Correlation Between TUL and Est Global
Can any of the company-specific risk be diversified away by investing in both TUL and Est Global at the same time? Although using a correlation coefficient on its own may not help to predict future stock returns, this module helps to understand the diversifiable risk of combining TUL and Est Global into the same portfolio, which is an essential part of the fundamental portfolio management process.
By analyzing existing cross correlation between TUL Corporation and Est Global Apparel, you can compare the effects of market volatilities on TUL and Est Global and check how they will diversify away market risk if combined in the same portfolio for a given time horizon. You can also utilize pair trading strategies of matching a long position in TUL with a short position of Est Global. Check out your portfolio center. Please also check ongoing floating volatility patterns of TUL and Est Global.
Diversification Opportunities for TUL and Est Global
0.68 | Correlation Coefficient |
Poor diversification
The 3 months correlation between TUL and Est is 0.68. Overlapping area represents the amount of risk that can be diversified away by holding TUL Corp. and Est Global Apparel in the same portfolio, assuming nothing else is changed. The correlation between historical prices or returns on Est Global Apparel and TUL is a relative statistical measure of the degree to which these equity instruments tend to move together. The correlation coefficient measures the extent to which returns on TUL Corporation are associated (or correlated) with Est Global. Values of the correlation coefficient range from -1 to +1, where. The correlation of zero (0) is possible when the price movement of Est Global Apparel has no effect on the direction of TUL i.e., TUL and Est Global go up and down completely randomly.
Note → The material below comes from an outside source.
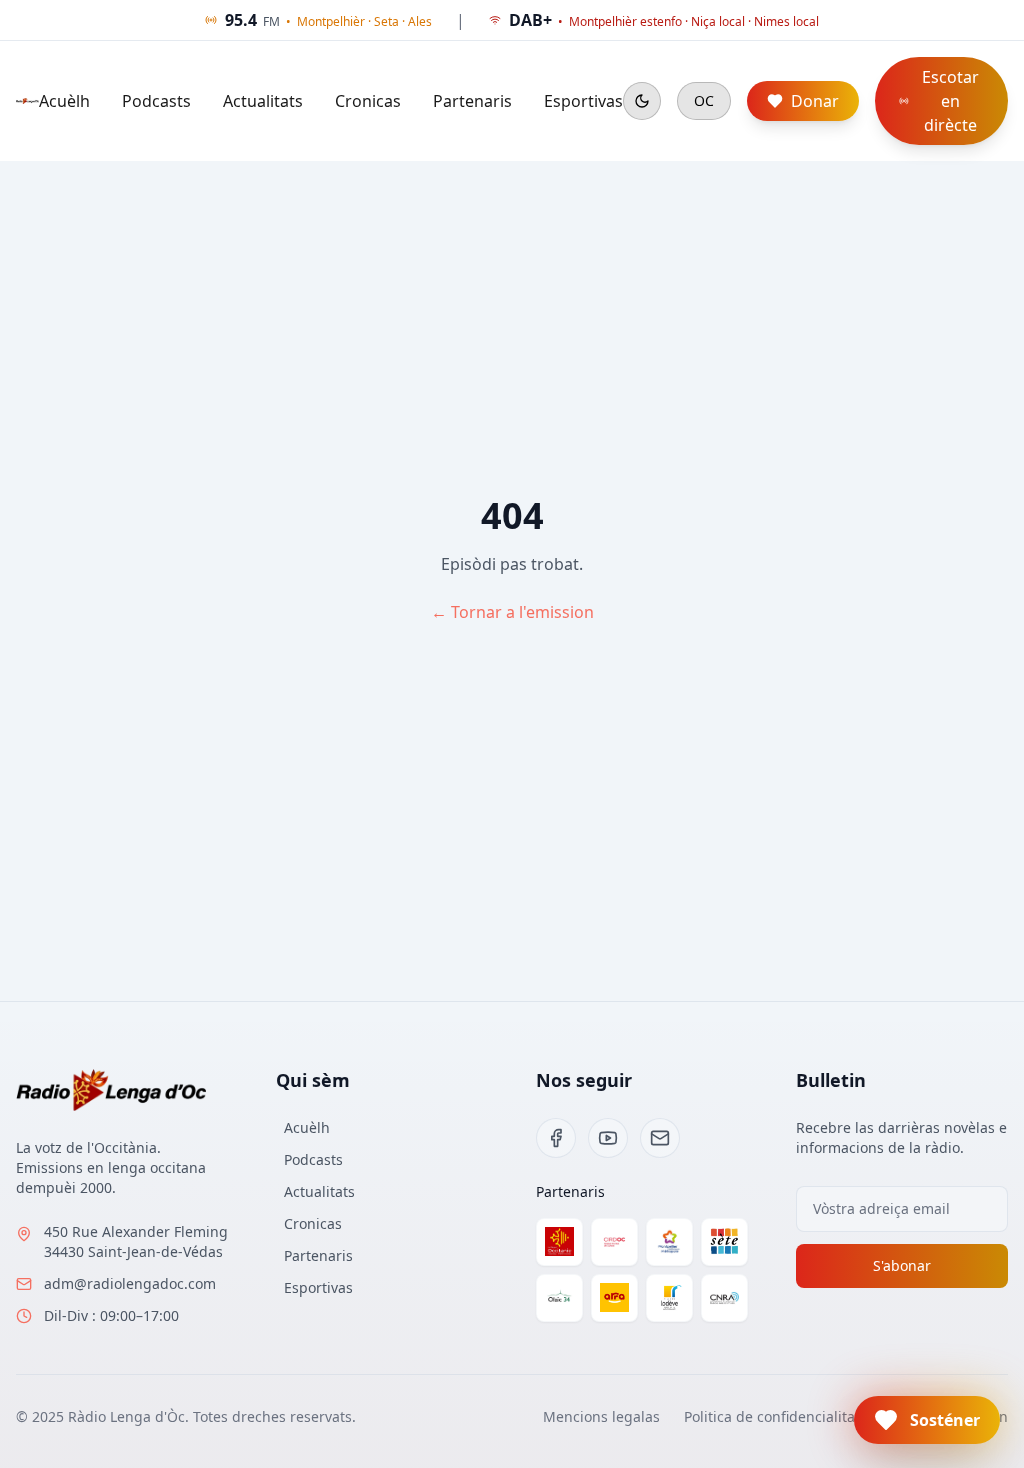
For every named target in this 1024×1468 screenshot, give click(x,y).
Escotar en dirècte (950, 101)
Pair Corralation between TUL and Est Global
Assuming the 90 days trading horizon TUL is expected to generate 2.2 times less return on investment than Est Global. But when comparing it to its historical volatility, TUL Corporation is 1.14 times less risky than Est Global. It trades about 0.02 of its potential returns per unit of risk. Est Global Apparel is currently generating about 0.04 of returns per unit of risk over similar time horizon. If you would invest 1,497 in Est Global Apparel on December 5, 2024 and sell it today you would earn a total of 388.00 from holding Est Global Apparel or generate 25.92% return on investment over 90 days.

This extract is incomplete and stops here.